Il concetto di macrocosmo e microcosmo ebbe lungamente eco nell'arte rinascimentale: si possono trovare diagrammi simili nel pavimento della cappella Sistina, dove si mutuano le influenze rinascimentali alludendo alla posizione centrale che spetta all'uomo nell'universo, e nel progetto per San Pietro in Vaticano di Bramante.[4]

Il teschio[modifica | modifica wikitesto]

Dettaglio di scorcio del teschio

L'opera si manifesta esplicitamente come un «quadro-rebus» che si presta a diversi livelli interpretativi, sulla scia dei Vexierbilden (dipinti con segreto) comunemente realizzati in Germania. Questo raffinatissimo gioco d'astrazione è stato teatralmente spiegato da Jurgis Baltrušaitis, che lo paragona alla manifestazione di un segreto:[5]
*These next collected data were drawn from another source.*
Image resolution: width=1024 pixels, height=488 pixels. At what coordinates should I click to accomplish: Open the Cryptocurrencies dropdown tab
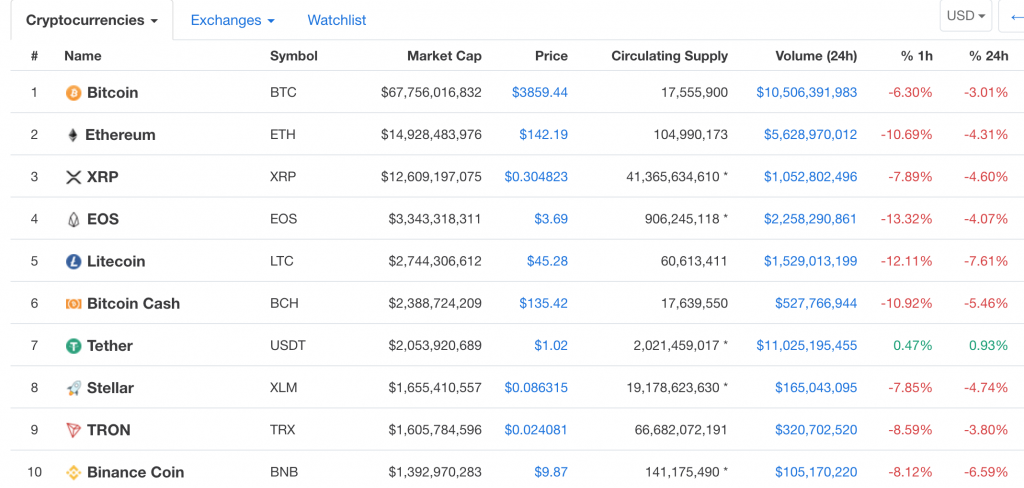(x=91, y=20)
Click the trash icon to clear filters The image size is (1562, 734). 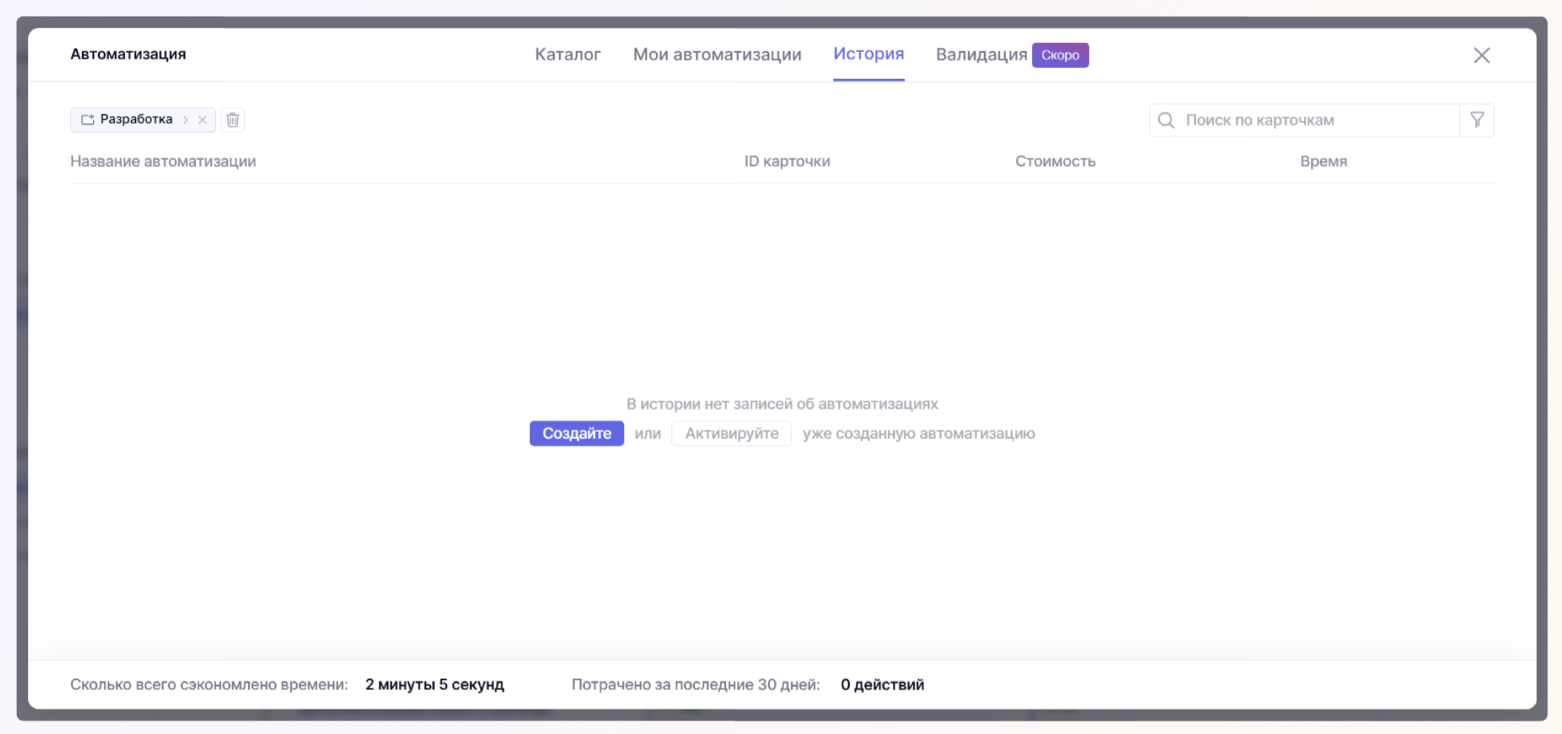tap(233, 120)
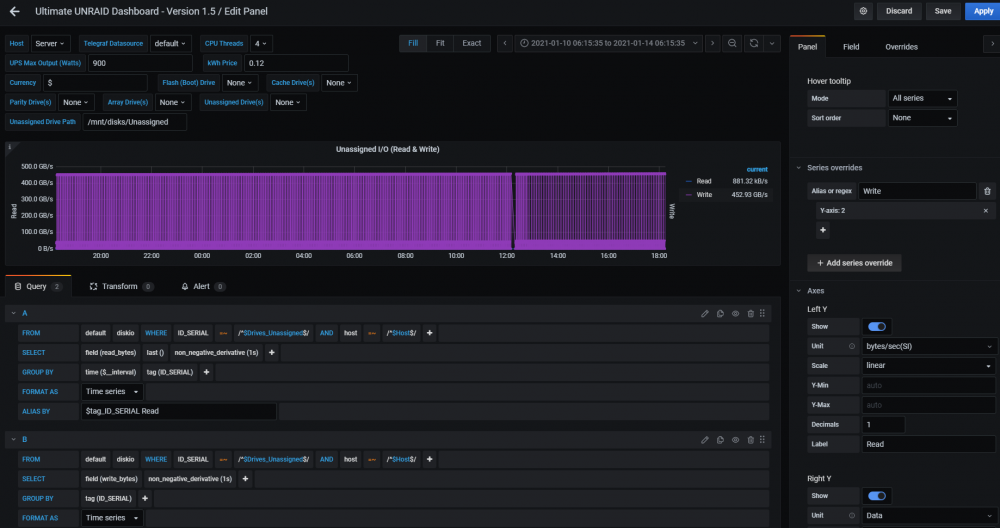Delete query B using the trash icon
This screenshot has height=528, width=1000.
coord(751,440)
«Il Mistero dei due Ambasciatori è in due atti ... Il primo atto comincia quando il visitatore entra dalla porta principale e vede davanti a sé, a una certa distanza, i due signori che si stagliano sul fondo della scena. Resta colpito dal loro atteggiamento ieratico, dalla sontuosità dell'insieme, e dal realismo intenso della raffigurazione. Un punto solo lo turba: lo strano oggetto che vede subito ai piedi dei due personaggi. Avanza per vedere le cose più da vicino: il carattere fisico, quasi materiale, della visione aumenta ancora quando si avvicina, ma quell'oggetto singolare resta assolutamente indecifrabile. Sconcertato, il visitatore esce dalla porta di destra, la sola aperta, ed eccoci al secondo atto. Quando sta per inoltrarsi nella sala attigua, gira la testa per dare un ultimo sguardo al dipinto, e capisce tutto: per l'improvvisa contrazione visiva la scena scompare e viene fuori la figura nascosta. Dove, prima, tutto era splendore mondano, ora vede un teschio. I due personaggi, con il loro apparato scientifico, svaniscono, e al loro posto nasce dal nulla il segno del Nulla. Fine della rappresentazione»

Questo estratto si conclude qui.